The Presidential Office and the government will announce a National Pension reform plan emphasizing 'intergenerational equity' and 'sustainability.' The policy aims to strengthen fairness between generations by having the younger generation, who will receive pensions much later, pay less, while the generation about to receive pensions pays more.
According to the Presidential Office on the 15th, President Yoon Suk-yeol will announce a National Pension reform plan at the end of this month or early next month that includes raising the pension contribution rates differentially by generation and introducing an automatic stabilization mechanism.
This National Pension reform plan is expected to be announced during President Yoon Suk-yeol's national briefing scheduled for the end of this month or early next month.
So far, the National Pension reform discussions centered around the National Assembly have focused on parameter reforms, such as 'how many percentage points to raise the contribution rate and how many percentage points to reduce the income replacement rate.'
The ruling and opposition parties agreed on a contribution rate of 13%, but failed to narrow differences over the income replacement rate, which remains between 44% and 45%. However, even if the parties agree on the income replacement rate, it only delays the depletion of the fund by 7 to 8 years, highlighting clear limitations.

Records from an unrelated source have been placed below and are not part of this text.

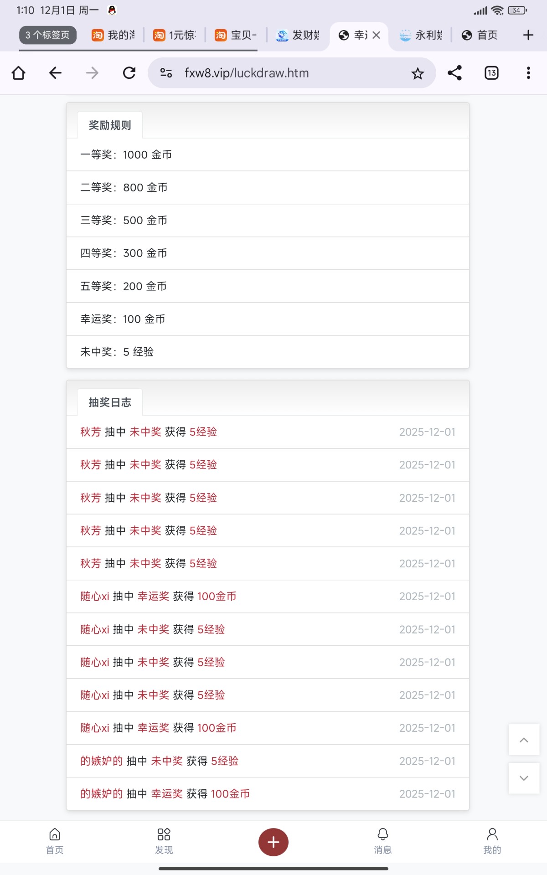Switch to the 永利 browser tab
Viewport: 547px width, 875px height.
tap(421, 35)
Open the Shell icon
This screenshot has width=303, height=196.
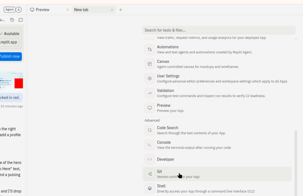(x=150, y=188)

Currently, the National Pension applies a uniform '9% contribution rate' regardless of age. However, the government’s reform plan intends to apply different contribution rates depending on the generation.
For example, if the contribution rate is to be raised to 13-15%, the middle-aged group might see an annual increase of 1 percentage point, while the younger generation might see an annual increase of 0.5 percentage points, adjusting the timing to reach the target contribution rate accordingly.
Additionally, to ensure the sustainability of the pension, an 'automatic financial stabilization mechanism' will be introduced.
This means that if the fund is at risk of depletion, the system will automatically increase contributions and reduce benefits within the National Pension system. However, detailed figures such as the target contribution rate will be finalized through discussions in the National Assembly.